Entupidos de créditos ruins e às voltas com os saques
no caixa, os bancos pararam de emprestar dinheiro para as
empresas. Sem esse oxigênio, elas começaram a estourar.
Foram 17.500 falências nos últimos seis meses (a média
nos últimos anos tem sido de 13.000 falências anuais).
A crise atinge principalmente pequenas e médias
empresas, que empregam 78% dos trabalhadores japoneses. A
taxa de desemprego chegou, no mês passado, a 4,1%, mais
do que a registrada logo depois da II Guerra Mundial.
Clima de
depressão Crise em país rico, entenda,
é diferente daquela que machuca país pobre. No Japão
não faltam escola, hospital de qualidade nem sushi no
almoço.

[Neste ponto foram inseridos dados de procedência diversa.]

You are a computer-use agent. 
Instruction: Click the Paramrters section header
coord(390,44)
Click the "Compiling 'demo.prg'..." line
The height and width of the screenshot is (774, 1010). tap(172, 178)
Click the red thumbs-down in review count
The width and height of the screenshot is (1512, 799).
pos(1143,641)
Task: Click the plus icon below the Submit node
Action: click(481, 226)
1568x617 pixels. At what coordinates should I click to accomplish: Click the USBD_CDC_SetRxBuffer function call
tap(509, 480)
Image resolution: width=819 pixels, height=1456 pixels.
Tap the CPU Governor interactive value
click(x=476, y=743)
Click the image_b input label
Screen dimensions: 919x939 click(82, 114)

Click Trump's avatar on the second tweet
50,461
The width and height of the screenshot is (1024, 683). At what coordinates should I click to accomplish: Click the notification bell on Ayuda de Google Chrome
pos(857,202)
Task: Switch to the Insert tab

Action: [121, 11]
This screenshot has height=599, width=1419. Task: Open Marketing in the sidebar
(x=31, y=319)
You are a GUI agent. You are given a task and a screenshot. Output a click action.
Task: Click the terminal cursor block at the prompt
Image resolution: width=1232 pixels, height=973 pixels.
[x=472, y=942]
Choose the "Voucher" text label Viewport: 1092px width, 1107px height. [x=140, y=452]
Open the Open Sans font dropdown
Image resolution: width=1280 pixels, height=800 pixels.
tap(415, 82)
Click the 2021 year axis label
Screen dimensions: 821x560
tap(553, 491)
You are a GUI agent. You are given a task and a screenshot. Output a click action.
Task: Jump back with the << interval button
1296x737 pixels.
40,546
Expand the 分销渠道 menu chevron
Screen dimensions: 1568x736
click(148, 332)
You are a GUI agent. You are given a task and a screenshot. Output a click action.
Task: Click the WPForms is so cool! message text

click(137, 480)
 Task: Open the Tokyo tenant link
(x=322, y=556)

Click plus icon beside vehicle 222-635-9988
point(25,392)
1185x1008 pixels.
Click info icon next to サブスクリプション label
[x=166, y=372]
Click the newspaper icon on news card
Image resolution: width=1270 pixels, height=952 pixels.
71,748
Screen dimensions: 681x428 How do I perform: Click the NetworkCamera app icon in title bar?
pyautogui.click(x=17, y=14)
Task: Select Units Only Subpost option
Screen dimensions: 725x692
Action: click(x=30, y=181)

O que se observa lá é uma mudança de
disposição e na maioria das vezes não passa
disso. As mulheres estão deixando de jantar fora, para
economizar, esperando por tempos piores. As lojas vivem
vazias, e começou uma guerra de promoções para atrair
clientes. As pessoas com mais de 50 anos estão voltando
à escola, na tentativa de obter qualificação para um
novo emprego. Nas ruas há um clima de depressão. As
pessoas estão sisudas. Um instituto de pesquisas que faz
todos os anos uma enquête com a população para
definir qual a cor do ano obteve um resultado
interessante. Nos anos anteriores, os japoneses escolhiam
cores como o amarelo e o azul. A cor eleita para 1998 foi
o cinza.
O estado de
desânimo do japonês é hoje o principal problema para a
retomada do crescimento da economia. O consumo interno é
responsável por 60% do PIB japonês, e o povo está
preferindo poupar a consumir. Aparentemente o problema é
de fácil solução. Mas o governo já baixou os juros
para 0,5% ao ano, produziu sete pacotes econômicos,
cortou impostos e despejou 478 bilhões de dólares na
economia, sem conseguir nenhuma reação. As pessoas
mantêm seu dinheirinho guardado, e o consumo continua em
queda. Só no mês passado diminuiu 1,5%. "Esse é
um comportamento esperado", diz o economista
brasileiro Paulo Yokota. "Quem vive numa ilha,
passou pela derrota numa guerra e está sujeito a
terremotos e invernos arrasadores tem de ser
previdente."
O Japão tem um PIB
de 5 trilhões de dólares quase seis vezes maior
que o brasileiro. Tem um superávit comercial de 100
bilhões de dólares por ano. É o país que mais
investimentos tem fora de seu território. É líder em
tecnologia em várias áreas. Precisa adequar-se aos
padrões globais deste final de século: derrubar
barreiras aos produtos importados, desregulamentar a
economia e estimular a competitividade de suas empresas.
Essas reformas poderiam fazer o país voltar a crescer. O
problema é que elas implicam uma revolução cultural,
que não vai acontecer de repente.
À
beira da moratória
Se a crise
econômica no Japão anda preocupando o mundo, a
situação russa é de arrepiar. A Rússia está
quebrada e à beira da moratória. Tem 9,5
bilhões de dólares em dívidas que vencem nas
próximas seis semanas, e suas reservas
internacionais não passam de 8,5 bilhões de
dólares. Além disso, teria de desembolsar mais
30 bilhões de dólares para pagar credores até
o final do ano, e não há perspectiva de entrada
de dólares no país. Os investidores estão tão
desconfiados da saúde da economia russa que não
apareceram para comprar os títulos leiloados
pelo governo na semana passada. Os papéis
prometem pagar juros de até 60% ao ano, uma das
maiores taxas do mundo, mas isso não tem sido o
suficiente. Os investidores também não se
interessaram em comprar estatais petrolíferas
que estão sendo privatizadas e bateram em
retirada da bolsa de valores, onde o preço das
ações caiu pela metade no mês de maio.
A economia
russa está em apuros porque o país não
conseguiu organizar-se depois do fim do
comunismo. O parque industrial está sucatado, a
arrecadação de impostos é arcaica, há muita
sonegação, e a situação política é
instável. Na semana passada, Anatoly Chubais,
encarregado da negociação da dívida externa
russa, anunciou que o país precisa com urgência
de um empréstimo de 15 bilhões de dólares, a
juros baixíssimos. Uma missão do Fundo
Monetário Internacional chega a Moscou nesta
segunda-feira para avaliar a situação. Os
técnicos já adiantaram que não há caixa para
o socorro de que a Rússia necessita.